### Task requirements
Scan the records below for the line with "The width and height of the screenshot is (2557, 1456)." and the line with "Given: Select playgirl_copy.jpg". Repeat those two lines and every line between them exactly, and nothing else.

### Stored data
+---+

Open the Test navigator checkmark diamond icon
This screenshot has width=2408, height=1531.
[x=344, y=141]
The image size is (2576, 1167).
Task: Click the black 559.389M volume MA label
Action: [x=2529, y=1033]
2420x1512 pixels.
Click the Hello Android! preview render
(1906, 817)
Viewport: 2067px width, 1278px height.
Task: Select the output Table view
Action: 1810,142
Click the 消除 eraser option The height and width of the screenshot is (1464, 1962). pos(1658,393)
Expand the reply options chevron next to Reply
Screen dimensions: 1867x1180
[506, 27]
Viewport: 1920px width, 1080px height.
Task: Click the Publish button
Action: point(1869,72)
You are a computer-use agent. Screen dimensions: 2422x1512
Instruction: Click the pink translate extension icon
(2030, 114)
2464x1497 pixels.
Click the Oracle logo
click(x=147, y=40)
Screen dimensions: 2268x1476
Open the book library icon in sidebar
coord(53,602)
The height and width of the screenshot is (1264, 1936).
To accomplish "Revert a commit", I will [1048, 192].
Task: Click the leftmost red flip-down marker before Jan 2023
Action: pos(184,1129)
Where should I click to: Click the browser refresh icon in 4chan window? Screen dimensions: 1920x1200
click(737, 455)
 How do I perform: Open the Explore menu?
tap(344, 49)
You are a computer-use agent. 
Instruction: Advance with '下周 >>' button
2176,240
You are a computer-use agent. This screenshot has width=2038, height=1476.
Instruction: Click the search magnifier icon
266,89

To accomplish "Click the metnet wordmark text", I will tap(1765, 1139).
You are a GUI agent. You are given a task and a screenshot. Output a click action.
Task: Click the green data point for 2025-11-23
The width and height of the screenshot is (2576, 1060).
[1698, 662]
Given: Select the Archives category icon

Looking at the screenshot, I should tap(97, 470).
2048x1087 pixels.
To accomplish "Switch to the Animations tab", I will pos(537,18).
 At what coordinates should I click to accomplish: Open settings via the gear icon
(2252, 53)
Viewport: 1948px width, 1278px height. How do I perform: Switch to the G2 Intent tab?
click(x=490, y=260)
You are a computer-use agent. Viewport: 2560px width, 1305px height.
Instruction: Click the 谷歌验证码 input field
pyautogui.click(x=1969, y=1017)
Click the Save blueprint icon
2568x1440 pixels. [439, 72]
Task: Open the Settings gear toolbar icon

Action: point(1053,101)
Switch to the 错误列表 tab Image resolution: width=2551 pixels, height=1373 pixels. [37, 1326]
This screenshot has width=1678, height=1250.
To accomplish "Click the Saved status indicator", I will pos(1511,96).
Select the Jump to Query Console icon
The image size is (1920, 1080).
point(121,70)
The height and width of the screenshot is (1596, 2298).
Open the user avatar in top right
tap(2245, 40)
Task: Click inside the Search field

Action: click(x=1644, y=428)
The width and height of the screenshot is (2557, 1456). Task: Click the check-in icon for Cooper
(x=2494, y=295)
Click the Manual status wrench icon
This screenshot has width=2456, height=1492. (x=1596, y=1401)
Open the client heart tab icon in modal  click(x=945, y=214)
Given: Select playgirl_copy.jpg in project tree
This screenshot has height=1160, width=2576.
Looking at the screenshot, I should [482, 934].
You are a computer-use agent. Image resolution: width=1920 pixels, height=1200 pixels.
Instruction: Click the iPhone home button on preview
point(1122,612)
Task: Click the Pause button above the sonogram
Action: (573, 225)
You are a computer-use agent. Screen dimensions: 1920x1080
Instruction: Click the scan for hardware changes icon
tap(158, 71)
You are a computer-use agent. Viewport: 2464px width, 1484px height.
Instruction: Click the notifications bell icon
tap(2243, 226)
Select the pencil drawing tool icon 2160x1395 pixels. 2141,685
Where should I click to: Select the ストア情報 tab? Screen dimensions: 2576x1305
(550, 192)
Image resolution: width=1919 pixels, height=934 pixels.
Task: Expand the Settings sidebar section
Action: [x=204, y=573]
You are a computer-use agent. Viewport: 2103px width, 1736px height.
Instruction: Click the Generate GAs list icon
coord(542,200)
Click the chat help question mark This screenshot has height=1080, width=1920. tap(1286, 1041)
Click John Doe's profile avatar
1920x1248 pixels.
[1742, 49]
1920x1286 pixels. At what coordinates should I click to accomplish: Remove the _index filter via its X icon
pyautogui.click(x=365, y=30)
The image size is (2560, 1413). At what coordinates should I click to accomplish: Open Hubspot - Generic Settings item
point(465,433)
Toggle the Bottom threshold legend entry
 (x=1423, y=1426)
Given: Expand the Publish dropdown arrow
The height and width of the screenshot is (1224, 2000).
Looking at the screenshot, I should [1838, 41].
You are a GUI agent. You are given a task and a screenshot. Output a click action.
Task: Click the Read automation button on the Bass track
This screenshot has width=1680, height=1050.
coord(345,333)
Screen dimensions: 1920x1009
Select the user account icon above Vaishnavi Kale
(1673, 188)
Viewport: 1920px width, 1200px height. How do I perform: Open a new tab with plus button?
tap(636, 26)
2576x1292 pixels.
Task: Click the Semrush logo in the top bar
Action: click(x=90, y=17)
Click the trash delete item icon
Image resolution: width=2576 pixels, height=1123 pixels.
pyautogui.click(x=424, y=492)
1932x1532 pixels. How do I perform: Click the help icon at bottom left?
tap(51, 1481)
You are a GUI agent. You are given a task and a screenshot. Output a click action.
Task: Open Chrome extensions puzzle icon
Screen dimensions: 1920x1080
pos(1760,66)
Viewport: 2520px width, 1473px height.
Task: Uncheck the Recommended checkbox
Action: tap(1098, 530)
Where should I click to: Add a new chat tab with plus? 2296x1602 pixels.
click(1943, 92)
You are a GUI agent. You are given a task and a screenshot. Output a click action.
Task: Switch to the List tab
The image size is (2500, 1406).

+---+

### Answer section
The width and height of the screenshot is (2557, 1456). Task: Click the check-in icon for Cooper
(x=2494, y=295)
Click the Manual status wrench icon
This screenshot has width=2456, height=1492. (x=1596, y=1401)
Open the client heart tab icon in modal  click(x=945, y=214)
Given: Select playgirl_copy.jpg in project tree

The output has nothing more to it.